During the two world wars, Mass General diverted its energy into organizing and staffing a military hospital; between the conflicts, the hospital’s growing research effort received support mainly from foundations and private contributors. The trustees actively sought funds for research and in doing so began to shift away from the traditional concept of charity that had motivated the institution in its first century. Indeed, as early as 1907, the trustees asserted that “those who give money to the Hospital may well feel that they are aiding most intelligent and painstaking efforts to find new agencies to repress and cure disease and pain.” As Morris Vogel observes in his elegant book The Invention of the Modern Hospital , Mass General “directed these pleas toward a much larger public than ever before. Hospitals began to ask for money as participants in a democratic conquest of disease; they retreated from their image as an expression of aristocratic stewardship.”
In part this shift of emphasis became feasible as the whole social role played by the hospital began to change. During its first century a haven for the sick poor, Mass General went on to open accommodations, in 1917, for the wealthy and then, in 1930, for the middle class. The emergence of workmen’s compensation and medical insurance transformed the concept of hospital care from a gift into a paid service. In this same period the hospital gradually expanded the range of services that it offered, despite opposition from conservative practitioners and trustees. Soon, virtually everything that a private doctor might do for a patient, in or out of the hospital, could be done by the hospital as an institution.

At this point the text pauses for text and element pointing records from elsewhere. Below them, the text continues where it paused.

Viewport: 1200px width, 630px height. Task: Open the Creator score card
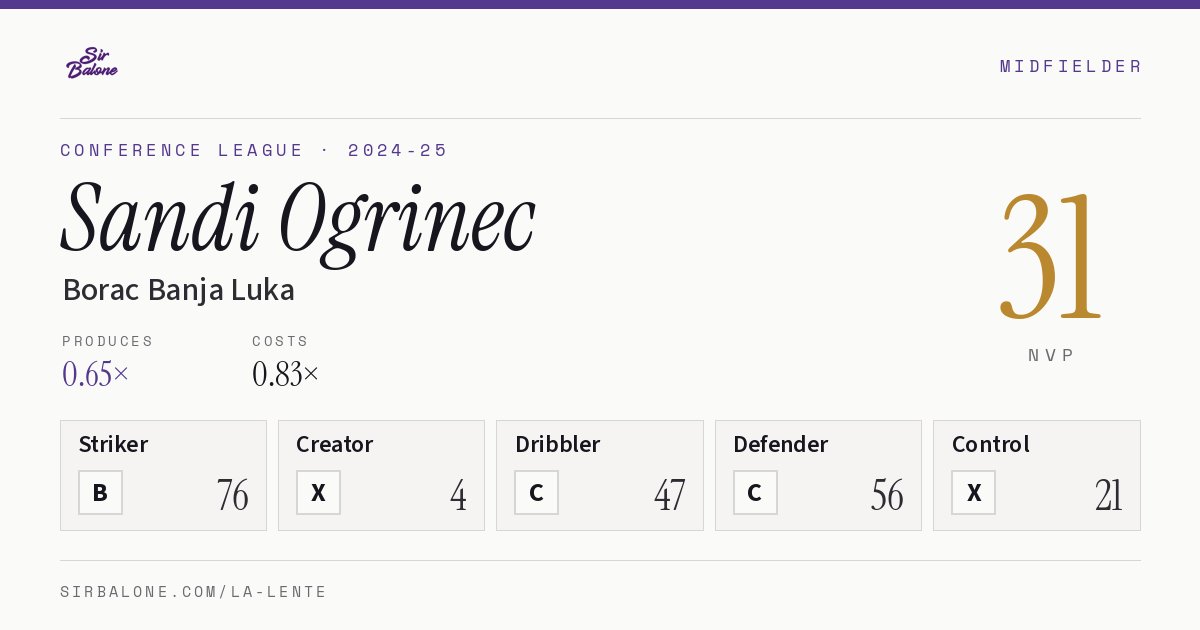(x=381, y=475)
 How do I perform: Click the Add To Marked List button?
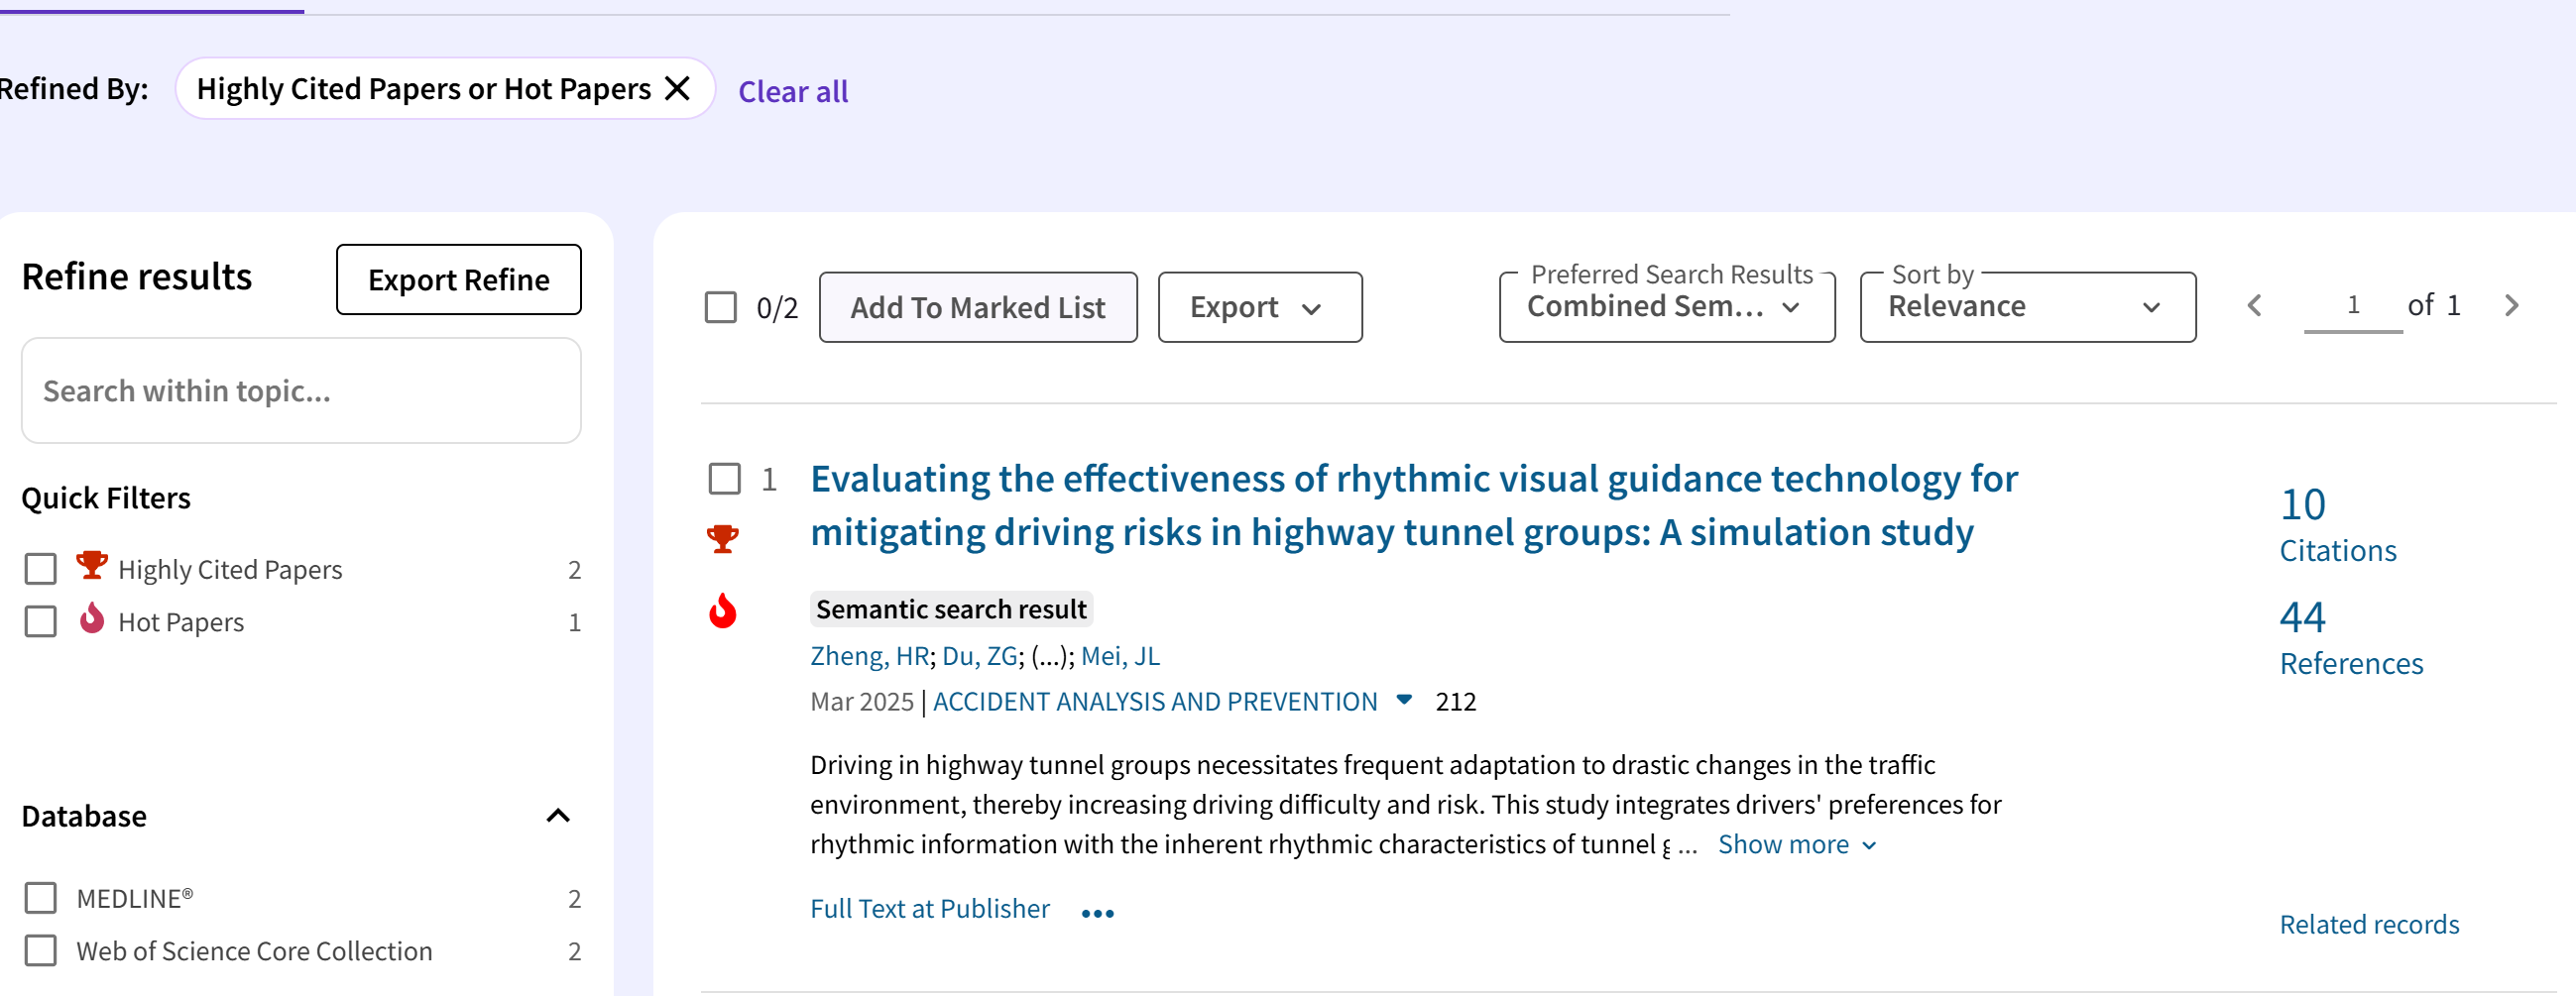[x=977, y=307]
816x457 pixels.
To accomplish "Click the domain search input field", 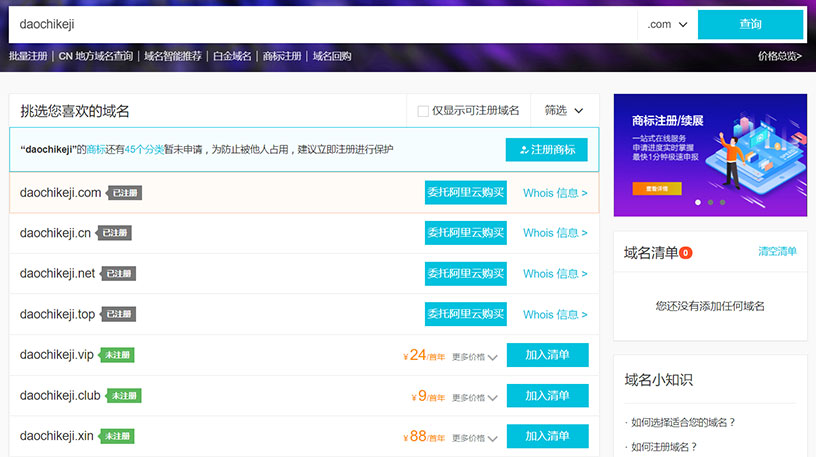I will 320,24.
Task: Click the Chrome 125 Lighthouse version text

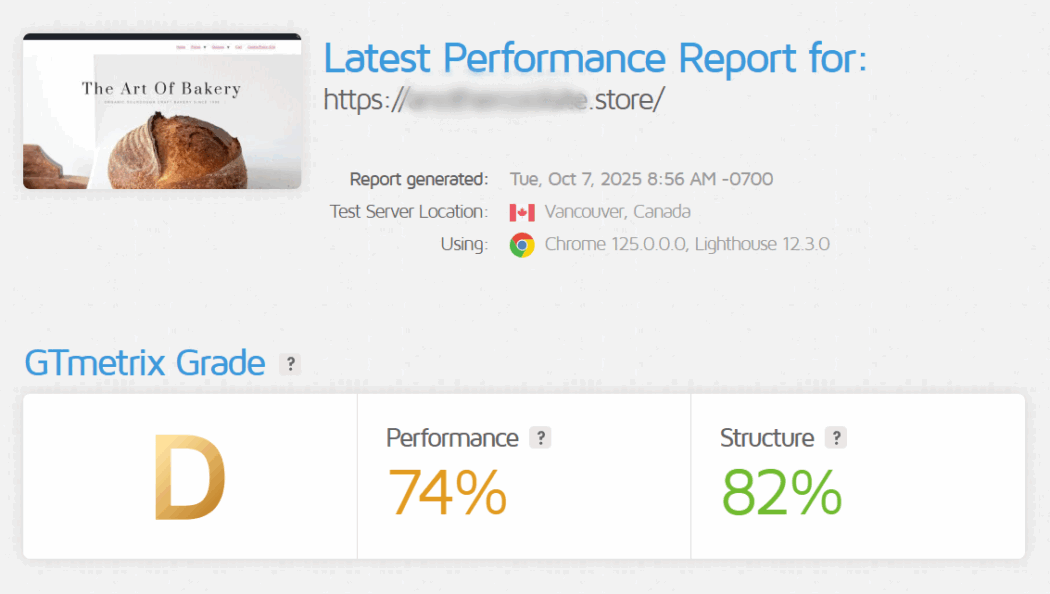Action: click(687, 244)
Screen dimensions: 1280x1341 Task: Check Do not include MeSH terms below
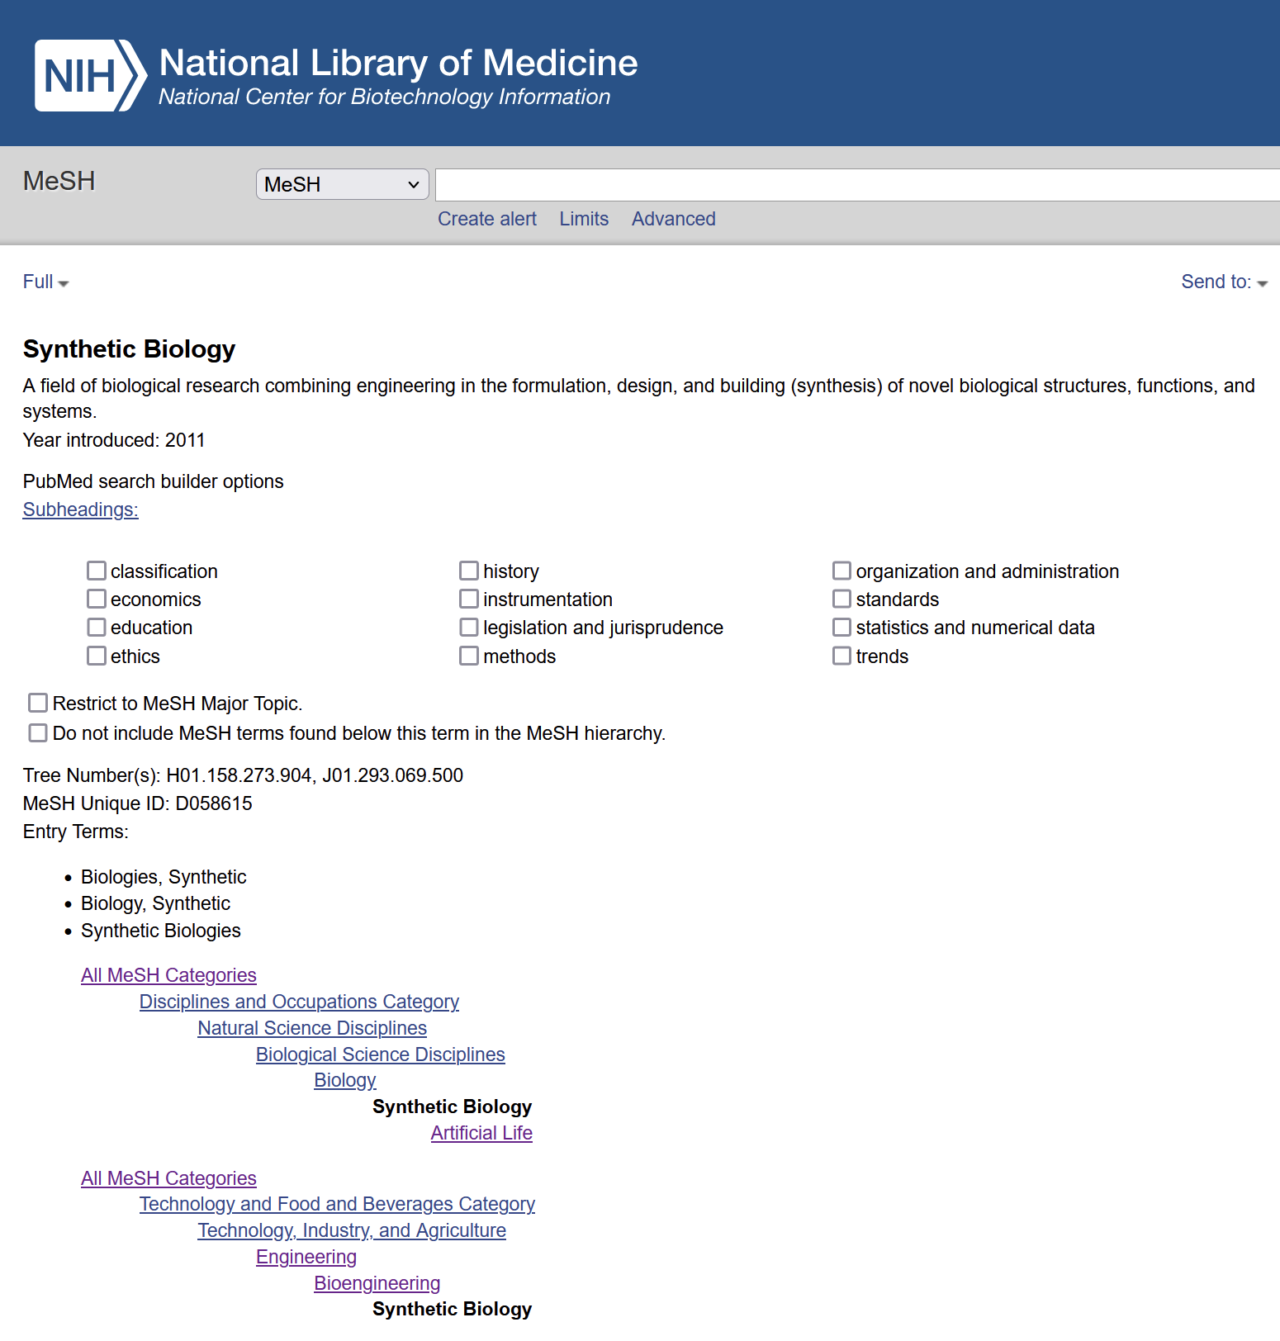pyautogui.click(x=38, y=733)
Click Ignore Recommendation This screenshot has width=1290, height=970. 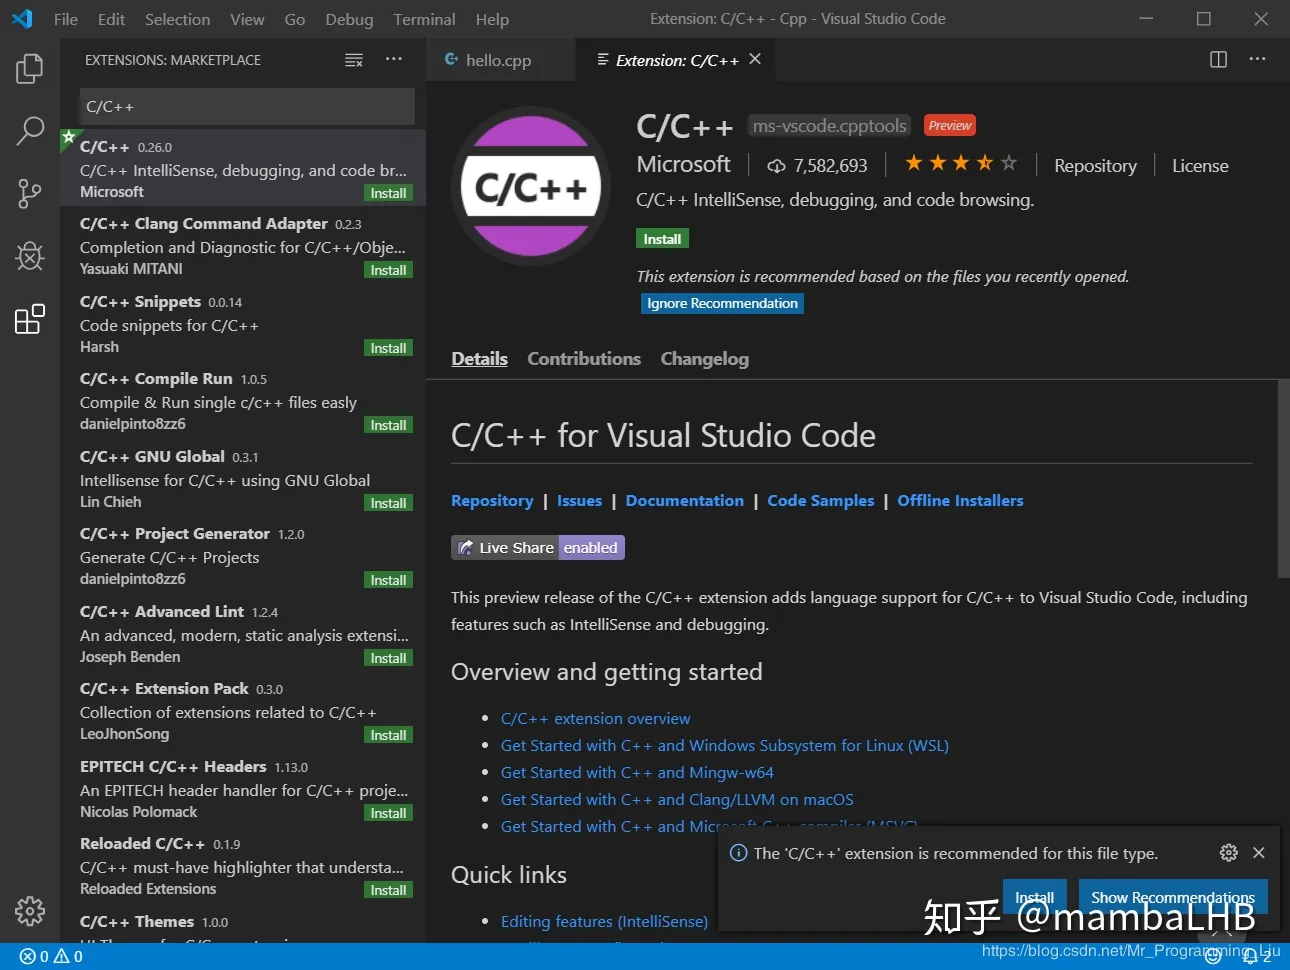click(x=722, y=303)
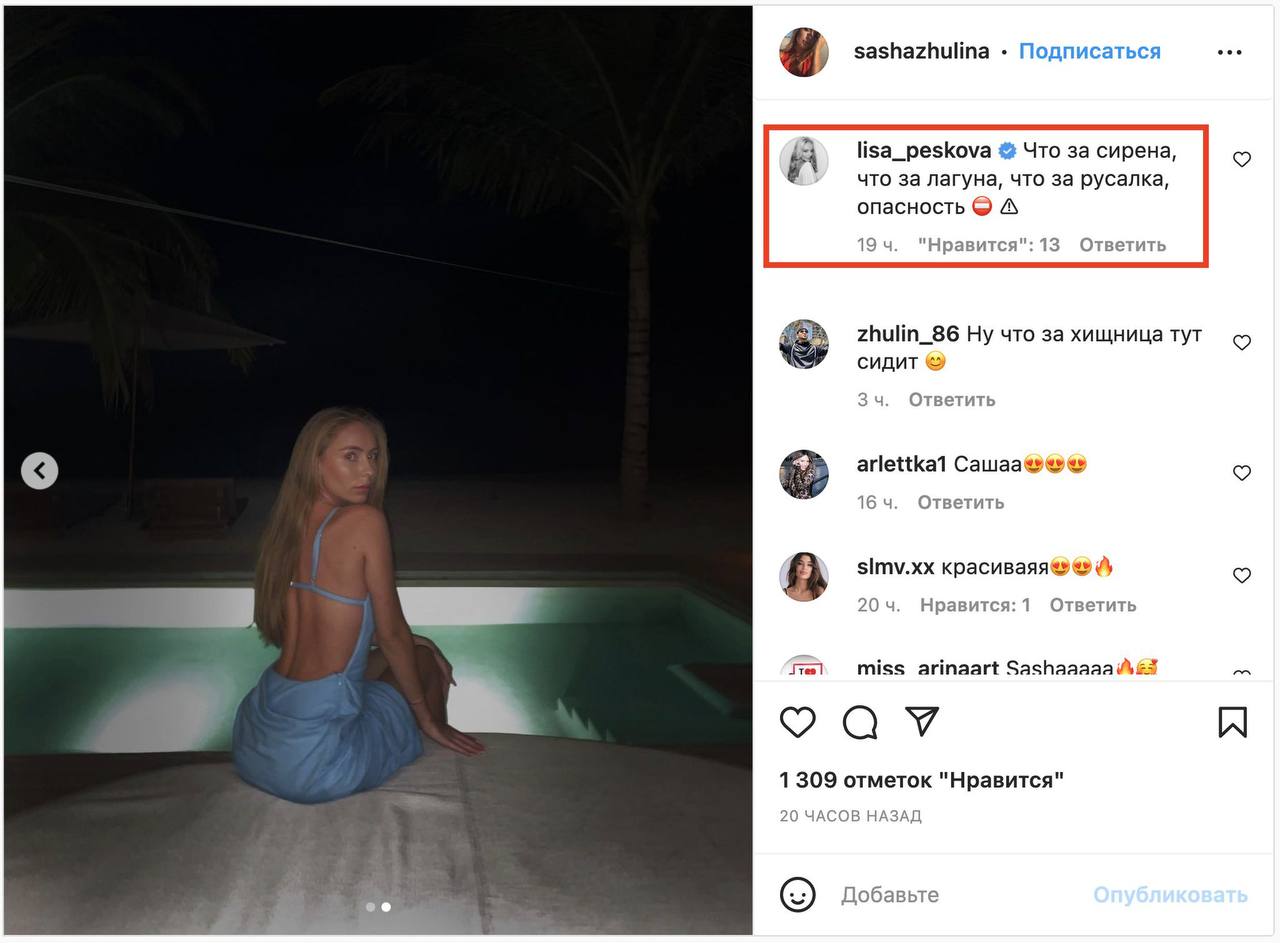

Since the Second World War, research at Mass General, as elsewhere, has increasingly been funded by the government or by the national foundations dedicated to eradicating one or another disease. The hospital itself and its supporters no longer play a very prominent role in the support of its research program, nor do they directly pay for most of the care given to patients. Indeed, like many other research hospitals, Mass General must now combat the perception that high-quality hospital care is a drain on scarce resources rather than being a laudable means of sharing the wealth.
Edsall died in 1945, but virtually every active field of investigation at the hospital can be traced back to the clinician-scientists that he installed in his first years there. In a poignant echo of its past, Mass General—formerly charged with social snobbery—is now sometimes accused of having become scientifically inbred, of failing to make key appointments from outside the hospital. But nobody today doubts the hospital’s standing as one of the twentieth century’s monuments of scientific medicine. Whether Mass General, or any hospital, can successfully address the problems that worried Richard Cabot—that poverty makes disease and that suffering is more than physical pain—remains to be seen.